▶ **Work instruction**
The entries must be retyped exactly, down to the last line.

(Collected data)
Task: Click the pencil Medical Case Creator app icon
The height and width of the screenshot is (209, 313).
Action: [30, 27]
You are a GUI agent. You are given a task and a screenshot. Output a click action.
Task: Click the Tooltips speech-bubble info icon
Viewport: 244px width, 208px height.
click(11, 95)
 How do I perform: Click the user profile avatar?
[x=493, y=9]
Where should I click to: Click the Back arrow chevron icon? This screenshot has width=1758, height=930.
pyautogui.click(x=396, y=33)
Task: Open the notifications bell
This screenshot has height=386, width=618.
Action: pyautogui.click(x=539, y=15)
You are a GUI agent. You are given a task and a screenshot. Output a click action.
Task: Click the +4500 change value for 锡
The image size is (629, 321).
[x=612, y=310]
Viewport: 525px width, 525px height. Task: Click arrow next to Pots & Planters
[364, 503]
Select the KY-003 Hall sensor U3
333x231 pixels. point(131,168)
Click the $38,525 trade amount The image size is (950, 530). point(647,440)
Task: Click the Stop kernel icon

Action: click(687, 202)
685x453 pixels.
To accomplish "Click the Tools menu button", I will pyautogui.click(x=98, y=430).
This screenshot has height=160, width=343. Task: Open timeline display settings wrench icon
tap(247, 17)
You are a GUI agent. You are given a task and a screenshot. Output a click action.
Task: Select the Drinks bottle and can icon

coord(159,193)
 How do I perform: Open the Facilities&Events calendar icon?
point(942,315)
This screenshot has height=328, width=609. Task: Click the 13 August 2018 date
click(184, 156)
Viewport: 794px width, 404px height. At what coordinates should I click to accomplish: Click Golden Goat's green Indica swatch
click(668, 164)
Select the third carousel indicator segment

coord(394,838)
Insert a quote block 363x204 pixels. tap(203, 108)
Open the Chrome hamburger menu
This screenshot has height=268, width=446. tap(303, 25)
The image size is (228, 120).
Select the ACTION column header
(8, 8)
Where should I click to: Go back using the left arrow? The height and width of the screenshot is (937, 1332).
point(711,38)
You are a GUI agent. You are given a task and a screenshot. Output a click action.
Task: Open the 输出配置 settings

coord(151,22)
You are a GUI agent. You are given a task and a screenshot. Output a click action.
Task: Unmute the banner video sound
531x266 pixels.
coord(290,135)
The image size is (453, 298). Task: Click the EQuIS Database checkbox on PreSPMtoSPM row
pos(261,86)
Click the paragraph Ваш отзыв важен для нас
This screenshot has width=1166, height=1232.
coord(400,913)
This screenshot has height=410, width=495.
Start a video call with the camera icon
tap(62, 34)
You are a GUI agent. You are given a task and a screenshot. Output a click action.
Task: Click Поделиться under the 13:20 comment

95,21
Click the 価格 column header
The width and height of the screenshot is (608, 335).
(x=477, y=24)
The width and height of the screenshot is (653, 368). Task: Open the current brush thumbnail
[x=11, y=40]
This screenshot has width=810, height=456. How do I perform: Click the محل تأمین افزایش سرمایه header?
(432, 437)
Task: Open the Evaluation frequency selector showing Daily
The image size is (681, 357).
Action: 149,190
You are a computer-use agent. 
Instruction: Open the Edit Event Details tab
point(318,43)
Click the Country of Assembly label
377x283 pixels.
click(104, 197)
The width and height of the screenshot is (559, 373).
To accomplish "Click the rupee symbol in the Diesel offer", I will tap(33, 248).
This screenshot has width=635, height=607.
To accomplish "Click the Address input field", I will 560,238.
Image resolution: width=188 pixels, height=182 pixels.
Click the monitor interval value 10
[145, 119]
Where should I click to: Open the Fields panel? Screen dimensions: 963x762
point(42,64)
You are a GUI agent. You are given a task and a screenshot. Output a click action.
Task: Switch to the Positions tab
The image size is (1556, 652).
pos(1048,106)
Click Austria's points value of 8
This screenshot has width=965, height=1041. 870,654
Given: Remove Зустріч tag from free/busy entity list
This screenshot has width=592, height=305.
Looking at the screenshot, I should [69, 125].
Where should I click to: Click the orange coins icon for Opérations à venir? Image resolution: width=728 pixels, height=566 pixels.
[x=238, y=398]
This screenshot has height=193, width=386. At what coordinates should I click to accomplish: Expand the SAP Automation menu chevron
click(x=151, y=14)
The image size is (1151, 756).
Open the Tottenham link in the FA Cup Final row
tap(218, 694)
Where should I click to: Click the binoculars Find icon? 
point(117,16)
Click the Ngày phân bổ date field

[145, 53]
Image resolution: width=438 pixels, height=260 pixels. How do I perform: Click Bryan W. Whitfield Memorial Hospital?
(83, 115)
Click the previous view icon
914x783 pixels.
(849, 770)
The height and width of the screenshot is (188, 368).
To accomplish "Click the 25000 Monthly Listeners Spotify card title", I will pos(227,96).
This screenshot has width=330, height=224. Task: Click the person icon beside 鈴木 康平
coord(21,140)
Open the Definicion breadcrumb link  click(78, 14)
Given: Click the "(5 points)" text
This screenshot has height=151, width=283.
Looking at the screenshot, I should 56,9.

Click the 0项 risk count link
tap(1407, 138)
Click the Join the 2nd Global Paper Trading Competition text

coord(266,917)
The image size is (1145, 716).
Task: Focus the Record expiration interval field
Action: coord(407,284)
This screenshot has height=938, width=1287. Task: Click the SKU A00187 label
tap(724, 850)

▶ **Answer box**
Task: Click the pencil Medical Case Creator app icon
The height and width of the screenshot is (209, 313).
Action: [30, 27]
You are a GUI agent. You are given a task and a screenshot. Output a click action.
Task: Click the Tooltips speech-bubble info icon
Viewport: 244px width, 208px height.
click(11, 95)
 How do I perform: Click the user profile avatar?
[x=493, y=9]
Where should I click to: Click the Back arrow chevron icon? This screenshot has width=1758, height=930.
pyautogui.click(x=396, y=33)
Task: Open the notifications bell
This screenshot has height=386, width=618.
Action: pyautogui.click(x=539, y=15)
You are a GUI agent. You are given a task and a screenshot. Output a click action.
Task: Click the +4500 change value for 锡
The image size is (629, 321).
[x=612, y=310]
Viewport: 525px width, 525px height. Task: Click arrow next to Pots & Planters
[364, 503]
Select the KY-003 Hall sensor U3
333x231 pixels. point(131,168)
Click the $38,525 trade amount The image size is (950, 530). point(647,440)
Task: Click the Stop kernel icon

Action: click(687, 202)
685x453 pixels.
To accomplish "Click the Tools menu button", I will pyautogui.click(x=98, y=430).
This screenshot has height=160, width=343. Task: Open timeline display settings wrench icon
tap(247, 17)
You are a GUI agent. You are given a task and a screenshot. Output a click action.
Task: Select the Drinks bottle and can icon

coord(159,193)
 How do I perform: Open the Facilities&Events calendar icon?
point(942,315)
This screenshot has height=328, width=609. Task: Click the 13 August 2018 date
click(184, 156)
Viewport: 794px width, 404px height. At what coordinates should I click to accomplish: Click Golden Goat's green Indica swatch
click(668, 164)
Select the third carousel indicator segment

coord(394,838)
Insert a quote block 363x204 pixels. tap(203, 108)
Open the Chrome hamburger menu
This screenshot has height=268, width=446. tap(303, 25)
The image size is (228, 120).
Select the ACTION column header
(8, 8)
Where should I click to: Go back using the left arrow? The height and width of the screenshot is (937, 1332).
point(711,38)
You are a GUI agent. You are given a task and a screenshot. Output a click action.
Task: Open the 输出配置 settings

coord(151,22)
You are a GUI agent. You are given a task and a screenshot. Output a click action.
Task: Unmute the banner video sound
531x266 pixels.
coord(290,135)
The image size is (453, 298). Task: Click the EQuIS Database checkbox on PreSPMtoSPM row
pos(261,86)
Click the paragraph Ваш отзыв важен для нас
This screenshot has width=1166, height=1232.
coord(400,913)
This screenshot has height=410, width=495.
Start a video call with the camera icon
tap(62, 34)
You are a GUI agent. You are given a task and a screenshot. Output a click action.
Task: Click Поделиться under the 13:20 comment

95,21
Click the 価格 column header
The width and height of the screenshot is (608, 335).
(x=477, y=24)
The width and height of the screenshot is (653, 368). Task: Open the current brush thumbnail
[x=11, y=40]
This screenshot has width=810, height=456. How do I perform: Click the محل تأمین افزایش سرمایه header?
(432, 437)
Task: Open the Evaluation frequency selector showing Daily
The image size is (681, 357).
Action: 149,190
You are a computer-use agent. 
Instruction: Open the Edit Event Details tab
point(318,43)
Click the Country of Assembly label
377x283 pixels.
click(104, 197)
The width and height of the screenshot is (559, 373).
To accomplish "Click the rupee symbol in the Diesel offer", I will tap(33, 248).
This screenshot has width=635, height=607.
To accomplish "Click the Address input field", I will 560,238.
Image resolution: width=188 pixels, height=182 pixels.
Click the monitor interval value 10
[145, 119]
Where should I click to: Open the Fields panel? Screen dimensions: 963x762
point(42,64)
You are a GUI agent. You are given a task and a screenshot. Output a click action.
Task: Switch to the Positions tab
The image size is (1556, 652).
pos(1048,106)
Click Austria's points value of 8
This screenshot has width=965, height=1041. 870,654
Given: Remove Зустріч tag from free/busy entity list
This screenshot has width=592, height=305.
Looking at the screenshot, I should [69, 125].
Where should I click to: Click the orange coins icon for Opérations à venir? Image resolution: width=728 pixels, height=566 pixels.
[x=238, y=398]
This screenshot has height=193, width=386. At what coordinates should I click to accomplish: Expand the SAP Automation menu chevron
click(x=151, y=14)
The image size is (1151, 756).
Open the Tottenham link in the FA Cup Final row
tap(218, 694)
Where should I click to: Click the binoculars Find icon? 
point(117,16)
Click the Ngày phân bổ date field

[145, 53]
Image resolution: width=438 pixels, height=260 pixels. How do I perform: Click Bryan W. Whitfield Memorial Hospital?
(83, 115)
Click the previous view icon
914x783 pixels.
(849, 770)
The height and width of the screenshot is (188, 368).
To accomplish "Click the 25000 Monthly Listeners Spotify card title", I will pos(227,96).
This screenshot has width=330, height=224. Task: Click the person icon beside 鈴木 康平
coord(21,140)
Open the Definicion breadcrumb link  click(78, 14)
Given: Click the "(5 points)" text
This screenshot has height=151, width=283.
Looking at the screenshot, I should 56,9.

Click the 0项 risk count link
tap(1407, 138)
Click the Join the 2nd Global Paper Trading Competition text

coord(266,917)
The image size is (1145, 716).
Task: Focus the Record expiration interval field
Action: coord(407,284)
This screenshot has height=938, width=1287. Task: Click the SKU A00187 label
tap(724, 850)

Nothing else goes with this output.